* START Excerpt *
Group 4 workflow
- We set up a GitHub repository for the project: https://github.com/djbpitt/tufts_2018 ; with the following folder structure:
-
(at the root):
-
index.html (the main page of our website, see below)
-
site.css: main css for the website (but not the only one)
-
README.md: markdown file that describes the repo
-
-
(and these subfolders:)
-
composite: holds the html files for the pages of our digital edition of each plant (generated by XSLT, see below)
-
images: holds the images of the four plants from the French edition (edited by hand to create a transparent background with Gimp; format needs to be PNG, because jpeg does not allow transparent backgrounds)
-
meta: holds the html files for the metadata pages for each historical edition (generated by XSLT, see below)
-
old: files we don't need anymore (similar folders can be found at other levels)
-
reading_views: holds folders for each language, each of which holds for every plant
-
tt.xml files (converted from the original EXMARaLDA treetagger export) that have a numbered list of the sentences in the plant description (see below)
-
html files that were converted from these tt.xml files (see below)
-
-
sources: holds folders for each language, each of which contains data provided by the other teams (and Thomas), which had to be sometimes manually corrected:
-
.exb export files for every plant from EXMARaLDA
-
.tt (treetagger) xml files for every plant, converted from .exb via pepper by Thomas
-
metadata xml files for the book level
-
a pdf of the relevant pages of the historical edition
-
-
stemma: holds the GraphViz .dot file that produces the stemma, and the stemma svg itself (lightly edited by hand)
* END Excerpt *
* START Material shown *
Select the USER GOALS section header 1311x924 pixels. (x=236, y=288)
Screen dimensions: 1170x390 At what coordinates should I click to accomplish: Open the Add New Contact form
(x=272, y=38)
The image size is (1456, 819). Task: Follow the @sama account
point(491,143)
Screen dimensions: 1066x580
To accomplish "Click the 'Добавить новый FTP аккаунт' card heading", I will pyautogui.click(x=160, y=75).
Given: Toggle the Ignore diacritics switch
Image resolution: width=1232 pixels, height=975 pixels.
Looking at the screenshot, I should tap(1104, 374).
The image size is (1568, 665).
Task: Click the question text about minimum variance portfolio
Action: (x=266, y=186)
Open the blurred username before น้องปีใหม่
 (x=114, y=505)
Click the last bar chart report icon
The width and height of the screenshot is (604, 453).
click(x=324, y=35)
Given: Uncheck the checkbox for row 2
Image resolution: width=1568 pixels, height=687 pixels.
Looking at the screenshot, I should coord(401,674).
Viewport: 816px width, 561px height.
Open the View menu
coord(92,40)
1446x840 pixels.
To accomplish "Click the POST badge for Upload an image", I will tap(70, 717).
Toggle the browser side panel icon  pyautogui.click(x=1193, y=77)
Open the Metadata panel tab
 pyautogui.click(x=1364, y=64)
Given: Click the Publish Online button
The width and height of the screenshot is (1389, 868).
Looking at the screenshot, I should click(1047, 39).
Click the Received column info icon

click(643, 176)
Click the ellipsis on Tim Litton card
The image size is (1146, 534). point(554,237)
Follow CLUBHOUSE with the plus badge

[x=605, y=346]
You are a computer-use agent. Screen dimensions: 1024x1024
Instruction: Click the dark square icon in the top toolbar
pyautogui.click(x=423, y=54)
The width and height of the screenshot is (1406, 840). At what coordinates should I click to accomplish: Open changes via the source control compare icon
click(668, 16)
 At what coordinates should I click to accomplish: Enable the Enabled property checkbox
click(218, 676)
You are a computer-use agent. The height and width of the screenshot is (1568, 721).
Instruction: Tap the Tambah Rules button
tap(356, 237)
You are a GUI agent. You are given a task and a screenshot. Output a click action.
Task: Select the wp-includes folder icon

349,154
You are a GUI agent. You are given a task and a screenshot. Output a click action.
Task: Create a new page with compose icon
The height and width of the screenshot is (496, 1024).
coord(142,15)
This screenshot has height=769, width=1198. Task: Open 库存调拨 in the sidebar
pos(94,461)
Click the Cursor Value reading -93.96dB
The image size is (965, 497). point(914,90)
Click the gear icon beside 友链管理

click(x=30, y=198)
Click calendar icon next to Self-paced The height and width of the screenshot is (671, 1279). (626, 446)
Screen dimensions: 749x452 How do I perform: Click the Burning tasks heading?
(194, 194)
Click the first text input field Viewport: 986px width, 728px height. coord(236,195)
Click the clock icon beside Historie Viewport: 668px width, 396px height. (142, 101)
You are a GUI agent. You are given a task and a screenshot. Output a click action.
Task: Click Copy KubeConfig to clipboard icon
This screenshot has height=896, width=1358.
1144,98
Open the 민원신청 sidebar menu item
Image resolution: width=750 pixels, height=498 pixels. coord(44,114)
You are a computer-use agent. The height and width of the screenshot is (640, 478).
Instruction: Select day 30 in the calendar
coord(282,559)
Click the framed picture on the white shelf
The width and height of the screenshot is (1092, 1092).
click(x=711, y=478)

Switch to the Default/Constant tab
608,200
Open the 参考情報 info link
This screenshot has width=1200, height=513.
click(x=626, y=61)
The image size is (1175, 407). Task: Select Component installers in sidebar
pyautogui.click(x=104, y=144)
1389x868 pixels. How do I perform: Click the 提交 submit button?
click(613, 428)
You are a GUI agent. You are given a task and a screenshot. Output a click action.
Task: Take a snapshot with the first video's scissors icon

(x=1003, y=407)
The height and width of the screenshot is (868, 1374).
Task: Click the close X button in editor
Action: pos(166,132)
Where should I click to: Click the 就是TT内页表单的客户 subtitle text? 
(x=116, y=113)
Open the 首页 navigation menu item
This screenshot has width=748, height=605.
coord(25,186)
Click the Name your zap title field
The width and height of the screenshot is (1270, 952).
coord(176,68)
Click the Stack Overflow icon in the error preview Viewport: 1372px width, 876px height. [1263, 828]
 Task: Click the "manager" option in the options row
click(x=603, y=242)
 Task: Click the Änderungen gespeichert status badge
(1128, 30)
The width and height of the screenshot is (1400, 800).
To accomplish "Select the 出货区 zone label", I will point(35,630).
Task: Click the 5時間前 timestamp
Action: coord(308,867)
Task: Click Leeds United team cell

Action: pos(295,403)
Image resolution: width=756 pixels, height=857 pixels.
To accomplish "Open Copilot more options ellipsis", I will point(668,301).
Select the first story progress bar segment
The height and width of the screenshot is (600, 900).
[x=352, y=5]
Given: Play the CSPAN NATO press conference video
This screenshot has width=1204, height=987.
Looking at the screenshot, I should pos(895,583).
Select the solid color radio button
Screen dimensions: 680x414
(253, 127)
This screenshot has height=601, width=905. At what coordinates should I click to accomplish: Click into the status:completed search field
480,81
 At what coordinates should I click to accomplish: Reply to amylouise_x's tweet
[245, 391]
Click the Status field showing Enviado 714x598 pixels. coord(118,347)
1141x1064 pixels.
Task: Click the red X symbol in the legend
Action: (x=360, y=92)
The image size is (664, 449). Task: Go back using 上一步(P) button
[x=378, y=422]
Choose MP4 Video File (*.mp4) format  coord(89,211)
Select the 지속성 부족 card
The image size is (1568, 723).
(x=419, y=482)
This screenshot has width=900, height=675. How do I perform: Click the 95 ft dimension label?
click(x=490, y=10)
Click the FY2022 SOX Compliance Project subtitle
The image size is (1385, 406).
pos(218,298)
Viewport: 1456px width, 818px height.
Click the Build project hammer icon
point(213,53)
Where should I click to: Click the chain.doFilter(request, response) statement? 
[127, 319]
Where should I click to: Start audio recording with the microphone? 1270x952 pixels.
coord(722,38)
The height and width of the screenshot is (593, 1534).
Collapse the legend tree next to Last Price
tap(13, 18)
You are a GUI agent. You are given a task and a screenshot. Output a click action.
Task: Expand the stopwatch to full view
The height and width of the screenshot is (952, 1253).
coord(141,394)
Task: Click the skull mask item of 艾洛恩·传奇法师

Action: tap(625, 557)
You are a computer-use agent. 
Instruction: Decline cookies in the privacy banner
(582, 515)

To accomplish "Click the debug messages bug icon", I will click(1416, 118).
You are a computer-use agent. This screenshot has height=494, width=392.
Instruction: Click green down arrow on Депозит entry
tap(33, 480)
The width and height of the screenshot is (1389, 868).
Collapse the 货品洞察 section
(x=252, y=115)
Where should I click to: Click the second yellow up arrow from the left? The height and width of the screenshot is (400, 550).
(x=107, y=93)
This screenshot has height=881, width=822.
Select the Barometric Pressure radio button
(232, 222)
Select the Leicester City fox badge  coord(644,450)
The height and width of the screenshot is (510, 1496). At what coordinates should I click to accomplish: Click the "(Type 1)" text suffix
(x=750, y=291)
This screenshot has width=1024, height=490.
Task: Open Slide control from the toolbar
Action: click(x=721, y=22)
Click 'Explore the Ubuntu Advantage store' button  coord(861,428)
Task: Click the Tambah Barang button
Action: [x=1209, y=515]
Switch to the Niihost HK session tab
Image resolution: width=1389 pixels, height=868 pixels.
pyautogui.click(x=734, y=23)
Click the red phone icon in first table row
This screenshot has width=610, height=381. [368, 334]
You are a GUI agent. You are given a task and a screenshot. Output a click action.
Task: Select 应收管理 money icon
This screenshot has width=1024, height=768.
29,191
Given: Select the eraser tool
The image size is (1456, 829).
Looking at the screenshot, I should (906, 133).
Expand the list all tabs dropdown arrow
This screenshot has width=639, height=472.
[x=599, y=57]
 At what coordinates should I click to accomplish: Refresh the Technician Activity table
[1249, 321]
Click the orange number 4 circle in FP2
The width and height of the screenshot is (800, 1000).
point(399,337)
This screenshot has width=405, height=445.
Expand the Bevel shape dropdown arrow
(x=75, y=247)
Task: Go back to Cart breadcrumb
* END Material shown *
Answer from the Group 4 workflow, one line each:
(a) What format must the plant images be in, and why?
(b) Through what were the .tt (treetagger) xml files converted from .exb?
(c) What two things does the stemma folder hold?

(a) PNG, because JPEG does not allow transparent backgrounds.
(b) Through pepper, by Thomas.
(c) The GraphViz .dot file that produces the stemma, and the stemma SVG itself.